Wednesday, September 29, 2010
The articles vary from phisolophical pieces ("What Genealogists Can Learn From Cats") to some that are more nuts and bolts ("Planning Your Research").
Copies of the Largo Leader are available free at the Largo Public Library and many other locations around the area.
Tuesday, September 28, 2010
The PGS is a member of the FSGS. In a sense, the FSGS is a capstone society that includes as part of its membership all of the genealogy societies in the state of Florida. Each year the PGS sends a couple of board members to the conference to represent the PGS. In addition to attending the sessions at the conference, we display our banner, set up a display table with handouts about the PGS and its events, and produce a report that is then presented to the PGS membership at a general meeting or is published in our journal. Over the years, the FSGS has even given the PGS awards in recognition of its project and educational accomplishments.
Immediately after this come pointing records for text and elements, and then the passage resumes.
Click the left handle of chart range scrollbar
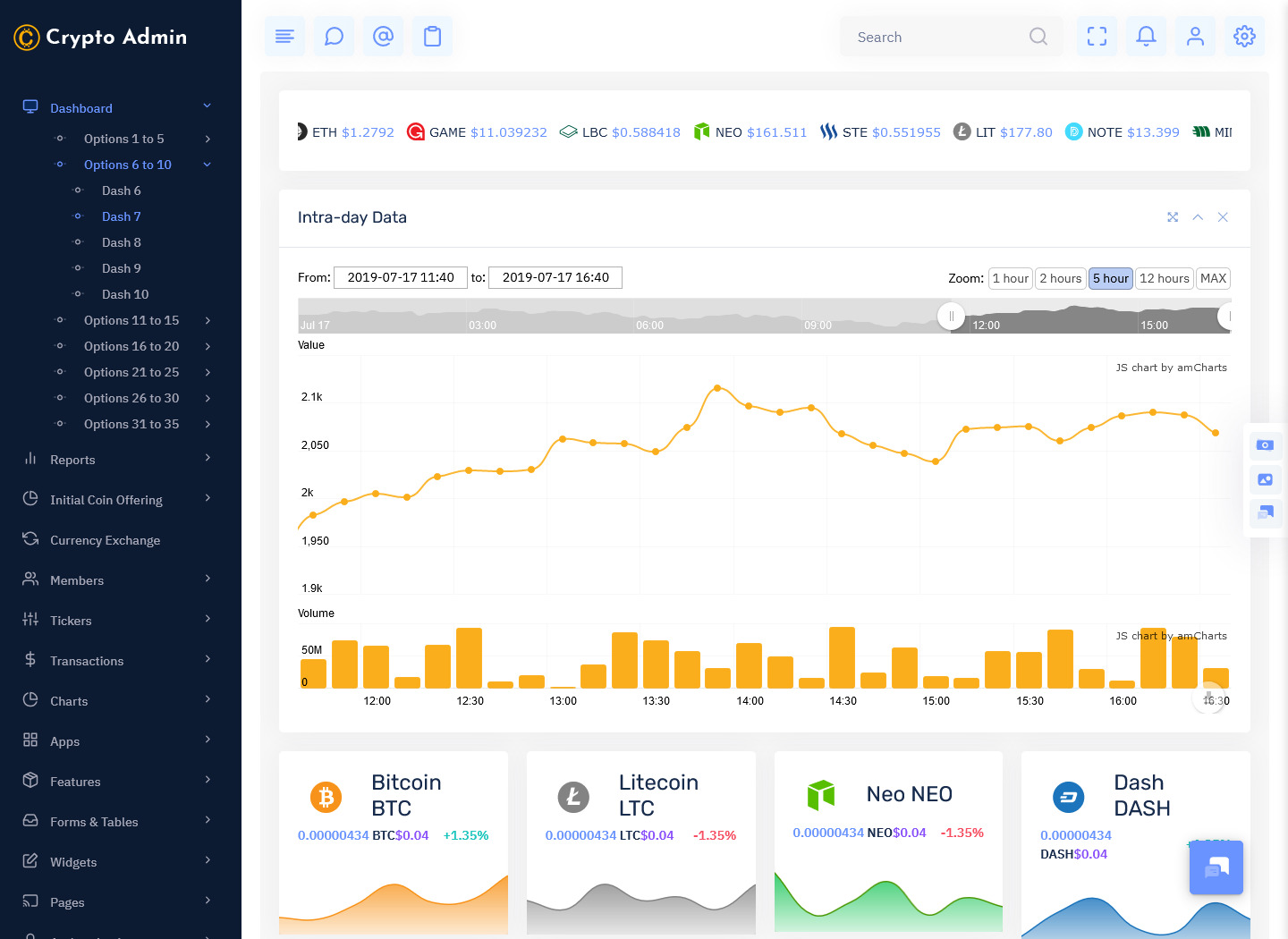 tap(951, 316)
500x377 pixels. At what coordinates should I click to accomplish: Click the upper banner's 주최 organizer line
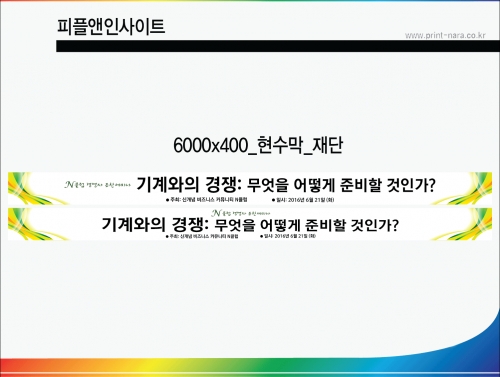[206, 200]
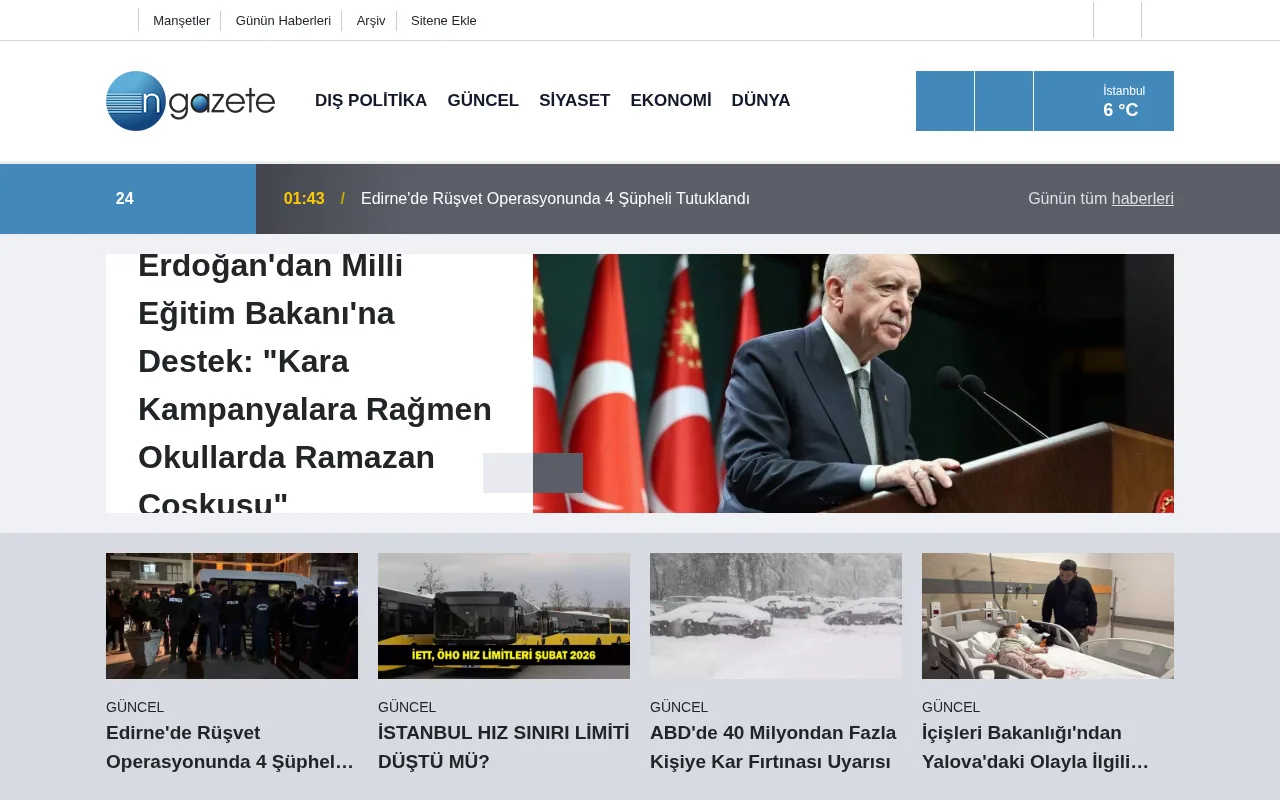Viewport: 1280px width, 800px height.
Task: Open the GÜNCEL section in navigation bar
Action: pos(483,100)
You can get more information about the conference and what it entails at the FSGS website at http://flsgs.org/
Saturday, September 25, 2010
"Godfrey Library continues to make progress on its Connecticut cemetery project. The library now has 135 cemeteries online from Hartford, Middlesex, New Haven and New London Counties with another 10 being processed. Cemetery size varies from two burials to 8,625 burials. In total there are 104,731 burials and 75,925 photographs. Some of these records appear elsewhere but do not include photos."
Starting this year in about February and continuing until the end of December, PGS members are able to get a discount on a Godfrey membership. If you are interested, see the post dated 16 February 2010 on this Blog for further information. And if you are already a member, check out the site for the database mentioned above.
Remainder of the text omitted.